How do I choose the best PDX model for efficacy testing?

Below are a few helpful guidelines to use when looking for the optimal PDX model for you efficacy study:

  1. A True Representation of the Disease

    After Identifying a model that has the targeted mutation of interest you'll want to know if the model has maintained it's fidelity (in other words does it genetically and phentoypically still resemble the original patient tumor). Even though the propensity for genetic drift in PDX models is much lower than CDX models, drift does occur and it's important to validate that the model hasn't drifted. In order to do this, an indepth genomic comparison (whole genome sequencing is best) needs to be conducted to compare the parent tumor with the xenograft model. So the take home message is to choose high fidelity PDX models that have been well characterized to adequately evaluate genetic drift and to verify that the targeted mutation is still present.

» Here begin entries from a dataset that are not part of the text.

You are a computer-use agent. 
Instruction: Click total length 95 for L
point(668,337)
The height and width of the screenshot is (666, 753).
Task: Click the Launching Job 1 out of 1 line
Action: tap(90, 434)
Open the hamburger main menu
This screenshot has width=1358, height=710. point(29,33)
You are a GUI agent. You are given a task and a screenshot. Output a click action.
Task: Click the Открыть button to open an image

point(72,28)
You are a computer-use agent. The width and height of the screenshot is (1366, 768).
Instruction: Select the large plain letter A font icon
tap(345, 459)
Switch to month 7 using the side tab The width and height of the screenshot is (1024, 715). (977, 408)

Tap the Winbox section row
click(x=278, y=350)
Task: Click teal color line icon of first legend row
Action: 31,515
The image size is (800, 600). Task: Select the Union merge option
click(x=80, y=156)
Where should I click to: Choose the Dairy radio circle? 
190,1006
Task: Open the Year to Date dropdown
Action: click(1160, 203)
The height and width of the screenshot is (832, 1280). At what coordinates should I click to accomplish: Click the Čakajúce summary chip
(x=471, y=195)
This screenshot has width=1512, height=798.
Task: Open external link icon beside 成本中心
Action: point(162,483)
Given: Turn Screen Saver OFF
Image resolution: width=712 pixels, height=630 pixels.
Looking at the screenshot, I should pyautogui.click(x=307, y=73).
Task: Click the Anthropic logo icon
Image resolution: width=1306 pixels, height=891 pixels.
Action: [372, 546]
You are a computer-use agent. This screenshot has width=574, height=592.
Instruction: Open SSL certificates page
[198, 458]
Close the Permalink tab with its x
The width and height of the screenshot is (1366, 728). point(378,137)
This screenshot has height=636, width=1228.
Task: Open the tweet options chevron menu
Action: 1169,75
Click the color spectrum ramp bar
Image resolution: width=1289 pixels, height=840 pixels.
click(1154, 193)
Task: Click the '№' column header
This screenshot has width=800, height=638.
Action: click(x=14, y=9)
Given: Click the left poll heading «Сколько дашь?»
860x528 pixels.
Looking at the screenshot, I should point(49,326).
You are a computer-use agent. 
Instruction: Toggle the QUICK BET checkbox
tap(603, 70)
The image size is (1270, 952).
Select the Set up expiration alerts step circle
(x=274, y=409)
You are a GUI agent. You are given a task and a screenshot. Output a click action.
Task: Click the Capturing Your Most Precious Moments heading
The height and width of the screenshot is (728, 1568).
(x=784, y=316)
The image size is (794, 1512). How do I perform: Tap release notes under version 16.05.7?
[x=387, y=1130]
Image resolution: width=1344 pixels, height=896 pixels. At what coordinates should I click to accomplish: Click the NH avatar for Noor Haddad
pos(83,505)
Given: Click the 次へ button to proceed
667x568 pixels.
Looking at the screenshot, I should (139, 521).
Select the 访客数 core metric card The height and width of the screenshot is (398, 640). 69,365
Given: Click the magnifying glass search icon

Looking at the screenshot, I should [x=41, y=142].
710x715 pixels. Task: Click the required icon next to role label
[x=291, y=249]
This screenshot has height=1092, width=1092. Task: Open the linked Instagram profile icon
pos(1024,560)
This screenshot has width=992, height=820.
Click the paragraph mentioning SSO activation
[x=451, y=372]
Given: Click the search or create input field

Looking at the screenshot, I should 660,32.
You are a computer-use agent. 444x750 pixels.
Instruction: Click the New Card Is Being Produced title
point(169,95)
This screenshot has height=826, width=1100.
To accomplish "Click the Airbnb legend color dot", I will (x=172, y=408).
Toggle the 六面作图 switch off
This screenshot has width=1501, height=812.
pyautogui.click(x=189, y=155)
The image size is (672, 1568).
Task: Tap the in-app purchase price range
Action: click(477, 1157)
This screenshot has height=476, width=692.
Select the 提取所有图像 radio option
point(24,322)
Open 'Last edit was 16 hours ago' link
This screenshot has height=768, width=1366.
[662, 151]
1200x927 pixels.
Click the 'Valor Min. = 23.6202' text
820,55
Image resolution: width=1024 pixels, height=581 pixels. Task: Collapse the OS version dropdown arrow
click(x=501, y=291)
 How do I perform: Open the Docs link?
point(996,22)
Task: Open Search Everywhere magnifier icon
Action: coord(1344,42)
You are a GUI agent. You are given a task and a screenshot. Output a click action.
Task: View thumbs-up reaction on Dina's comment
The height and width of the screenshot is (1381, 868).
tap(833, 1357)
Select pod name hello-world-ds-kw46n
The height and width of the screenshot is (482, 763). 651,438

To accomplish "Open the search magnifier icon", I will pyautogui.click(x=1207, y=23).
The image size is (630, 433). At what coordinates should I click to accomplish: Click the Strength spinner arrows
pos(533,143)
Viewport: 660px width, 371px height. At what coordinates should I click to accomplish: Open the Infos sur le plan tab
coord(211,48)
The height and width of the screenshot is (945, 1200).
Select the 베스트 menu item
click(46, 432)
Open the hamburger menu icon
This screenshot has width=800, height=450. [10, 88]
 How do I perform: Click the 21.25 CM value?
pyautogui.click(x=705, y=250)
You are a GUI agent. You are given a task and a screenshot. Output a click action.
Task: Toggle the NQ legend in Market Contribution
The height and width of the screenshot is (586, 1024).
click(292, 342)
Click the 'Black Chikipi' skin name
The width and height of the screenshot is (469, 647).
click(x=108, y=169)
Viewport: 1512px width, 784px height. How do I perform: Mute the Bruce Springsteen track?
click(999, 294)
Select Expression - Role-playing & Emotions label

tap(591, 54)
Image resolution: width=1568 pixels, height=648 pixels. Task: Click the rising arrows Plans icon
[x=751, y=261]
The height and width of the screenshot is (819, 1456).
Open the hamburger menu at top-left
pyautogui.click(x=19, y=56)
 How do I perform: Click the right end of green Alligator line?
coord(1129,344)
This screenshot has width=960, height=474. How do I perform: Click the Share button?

  2. Have Extensive Patient History

    Having access to the patient history such as age, sex, and treatment regimen of the model you plan on using is vital. This will answer important questions such as: Is it a naive tumor that hasn't been exposed to any treatment or has the tumor been exposed to a gauntlet of various treatments? Since some tumors are affected by age and sex dependent fluctuations in hormone levels, the patient's age and sex is equally important. Without this crucial patient history information the efficacy study would be extremely difficult to interpret. Additionally, it's important to know if the treatment response in the PDX model recapitulates the treatment response of the patient tumor. Stromal differences between human and mouse species may play a role in differential drug response (Zhao et al.2012). The company you purchase the PDX model from should validate that the treatment response has or has not changed.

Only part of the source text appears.